FIG. 3 shows a reflection spectrum of the resonance structure formed by each of the light emitting elements 12R, 12G, and 12B in the embodiment. Resonant structure materials and their thicknesses are as in the above example, and the graph of FIG. 3 was obtained by simulation. In FIG. 3, the solid line indicates the light emitting element 12R.
, The reflection spectrum of the resonance structure of the light emitting element 12G,
The thin broken line represents the reflection spectrum of the resonance structure of the light emitting element 12B.
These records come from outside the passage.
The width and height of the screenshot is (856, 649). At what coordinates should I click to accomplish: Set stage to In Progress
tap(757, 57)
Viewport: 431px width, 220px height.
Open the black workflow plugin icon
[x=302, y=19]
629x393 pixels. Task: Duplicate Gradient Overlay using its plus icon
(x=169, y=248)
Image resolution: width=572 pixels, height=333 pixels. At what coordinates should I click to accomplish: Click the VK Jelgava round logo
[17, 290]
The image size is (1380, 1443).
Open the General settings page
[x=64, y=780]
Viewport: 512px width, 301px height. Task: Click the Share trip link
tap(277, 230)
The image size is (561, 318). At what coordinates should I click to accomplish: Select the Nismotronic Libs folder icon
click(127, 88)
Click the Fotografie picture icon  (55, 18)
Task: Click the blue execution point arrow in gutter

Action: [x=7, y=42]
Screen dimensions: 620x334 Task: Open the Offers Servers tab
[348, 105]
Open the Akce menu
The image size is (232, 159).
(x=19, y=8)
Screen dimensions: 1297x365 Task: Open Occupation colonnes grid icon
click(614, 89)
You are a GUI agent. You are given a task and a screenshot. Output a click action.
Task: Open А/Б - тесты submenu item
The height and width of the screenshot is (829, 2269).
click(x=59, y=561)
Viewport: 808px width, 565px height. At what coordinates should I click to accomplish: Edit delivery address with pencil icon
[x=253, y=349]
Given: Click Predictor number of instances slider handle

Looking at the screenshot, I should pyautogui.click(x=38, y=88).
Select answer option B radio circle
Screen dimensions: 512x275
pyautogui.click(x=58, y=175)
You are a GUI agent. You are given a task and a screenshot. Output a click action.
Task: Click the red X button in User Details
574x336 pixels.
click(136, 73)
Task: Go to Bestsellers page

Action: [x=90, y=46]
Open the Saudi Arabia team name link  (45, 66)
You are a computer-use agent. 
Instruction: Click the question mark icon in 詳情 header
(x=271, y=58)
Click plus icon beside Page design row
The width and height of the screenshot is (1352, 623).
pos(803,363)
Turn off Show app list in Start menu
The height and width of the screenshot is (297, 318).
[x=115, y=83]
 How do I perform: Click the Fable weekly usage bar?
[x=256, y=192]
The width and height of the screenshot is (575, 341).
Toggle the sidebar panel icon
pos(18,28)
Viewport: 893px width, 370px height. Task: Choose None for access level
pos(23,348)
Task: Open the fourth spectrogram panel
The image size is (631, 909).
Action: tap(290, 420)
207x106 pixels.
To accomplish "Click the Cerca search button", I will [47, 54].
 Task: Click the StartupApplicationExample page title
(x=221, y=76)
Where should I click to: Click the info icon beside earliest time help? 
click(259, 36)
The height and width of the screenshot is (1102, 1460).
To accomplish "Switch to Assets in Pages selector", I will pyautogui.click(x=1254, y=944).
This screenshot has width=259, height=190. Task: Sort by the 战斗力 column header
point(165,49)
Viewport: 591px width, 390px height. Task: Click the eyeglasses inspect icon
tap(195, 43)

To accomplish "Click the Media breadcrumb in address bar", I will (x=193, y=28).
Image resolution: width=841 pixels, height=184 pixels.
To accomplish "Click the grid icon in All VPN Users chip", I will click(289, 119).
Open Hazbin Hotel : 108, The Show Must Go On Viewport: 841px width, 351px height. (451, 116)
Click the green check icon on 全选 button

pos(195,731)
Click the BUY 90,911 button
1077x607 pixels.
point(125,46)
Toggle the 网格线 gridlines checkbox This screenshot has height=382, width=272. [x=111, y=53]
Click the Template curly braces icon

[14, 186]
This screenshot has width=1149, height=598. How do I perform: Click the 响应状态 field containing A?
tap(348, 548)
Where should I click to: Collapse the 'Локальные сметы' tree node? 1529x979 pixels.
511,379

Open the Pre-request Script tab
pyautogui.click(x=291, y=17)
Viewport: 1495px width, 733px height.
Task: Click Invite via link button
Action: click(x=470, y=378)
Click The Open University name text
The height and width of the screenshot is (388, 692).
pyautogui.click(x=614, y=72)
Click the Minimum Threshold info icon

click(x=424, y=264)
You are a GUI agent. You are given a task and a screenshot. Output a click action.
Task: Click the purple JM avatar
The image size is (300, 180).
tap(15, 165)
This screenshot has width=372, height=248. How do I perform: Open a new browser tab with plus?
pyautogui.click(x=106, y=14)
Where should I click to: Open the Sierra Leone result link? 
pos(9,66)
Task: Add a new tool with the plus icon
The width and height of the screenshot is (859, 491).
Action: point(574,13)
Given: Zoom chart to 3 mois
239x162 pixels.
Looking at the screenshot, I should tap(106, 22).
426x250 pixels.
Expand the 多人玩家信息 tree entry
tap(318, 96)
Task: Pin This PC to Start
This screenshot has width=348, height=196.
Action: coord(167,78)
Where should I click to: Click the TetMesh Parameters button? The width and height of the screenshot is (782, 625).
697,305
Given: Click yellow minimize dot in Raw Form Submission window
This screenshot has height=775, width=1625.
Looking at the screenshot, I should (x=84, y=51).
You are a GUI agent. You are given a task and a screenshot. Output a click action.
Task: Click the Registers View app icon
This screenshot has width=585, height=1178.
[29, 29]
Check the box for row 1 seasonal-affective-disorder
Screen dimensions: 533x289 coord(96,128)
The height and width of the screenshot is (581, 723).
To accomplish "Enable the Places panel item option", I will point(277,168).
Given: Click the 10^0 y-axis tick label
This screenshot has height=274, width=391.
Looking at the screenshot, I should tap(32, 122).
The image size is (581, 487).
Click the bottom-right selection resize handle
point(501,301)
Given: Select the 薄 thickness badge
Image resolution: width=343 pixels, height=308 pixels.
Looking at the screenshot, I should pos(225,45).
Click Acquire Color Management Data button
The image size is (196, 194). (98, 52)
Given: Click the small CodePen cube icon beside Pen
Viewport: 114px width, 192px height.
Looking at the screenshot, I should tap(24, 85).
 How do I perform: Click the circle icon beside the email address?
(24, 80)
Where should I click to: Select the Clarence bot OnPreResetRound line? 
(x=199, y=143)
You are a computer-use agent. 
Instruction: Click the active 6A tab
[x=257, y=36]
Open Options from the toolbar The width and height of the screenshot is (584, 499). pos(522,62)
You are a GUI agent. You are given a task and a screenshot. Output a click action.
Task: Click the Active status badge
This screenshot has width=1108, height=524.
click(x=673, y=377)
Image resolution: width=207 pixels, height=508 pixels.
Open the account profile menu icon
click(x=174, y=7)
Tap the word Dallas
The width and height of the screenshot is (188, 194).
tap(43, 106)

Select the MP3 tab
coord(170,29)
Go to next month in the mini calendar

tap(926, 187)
As apparent from FIG. 3, in the resonance structure of the light emitting element 12 </ b> R, light of red wavelength is hardly reflected, and light of other wavelengths is reflected more. In the resonance structure of the light emitting element 12G, light of green wavelength was hardly reflected, and light of other wavelengths was reflected more. In the resonance structure of the light emitting element 12B, light of blue wavelength is hardly reflected, and light of other wavelengths is reflected more.
As described above, in the resonance structure, when light having a wavelength that is enhanced by internal light emission is irradiated from the outside, the light is hardly reflected. That is, it was confirmed that when the light having the peak wavelength of the light emitted from the light emitting element is irradiated on the resonance structure from the outside, it is hardly reflected.

FIG. 4 shows transmission spectra of the color filters 44R, 44G, and 44B used in the embodiment. In FIG. 4, the solid line represents the transmission spectrum of the color filter 44R, the thick broken line represents the transmission spectrum of the color filter 44G, and the thin broken line represents the transmission spectrum of the color filter 44B.

As apparent from FIG. 4, the color filter 44 </ b> R has the light emitting element 12 with which it overlaps.
The light having the peak wavelength of R emitted light, that is, red light is transmitted more than the light having the peak wavelength of emitted light of other light emitting elements 12G and 12B, that is, green and blue light. The color filter 44G transmits light having a peak wavelength of light emitted from the light emitting element 12G on which it overlaps, that is, green light, more than light having a peak wavelength of light emitted from the other light emitting elements 12R and 12B, that is, red and blue light. Let The color filter 44B transmits more light having a peak wavelength of light emitted from the light emitting element 12B on which the color filter 44B overlaps, that is, blue light, than light having a peak wavelength of light emitted from the other light emitting elements 12R and 12G, that is, red and green light. Let As described above, each of the color filters 44 transmits more light having a peak wavelength of the light emitted from the corresponding light emitting element than light having other wavelengths, so that the purity of the target color can be improved. .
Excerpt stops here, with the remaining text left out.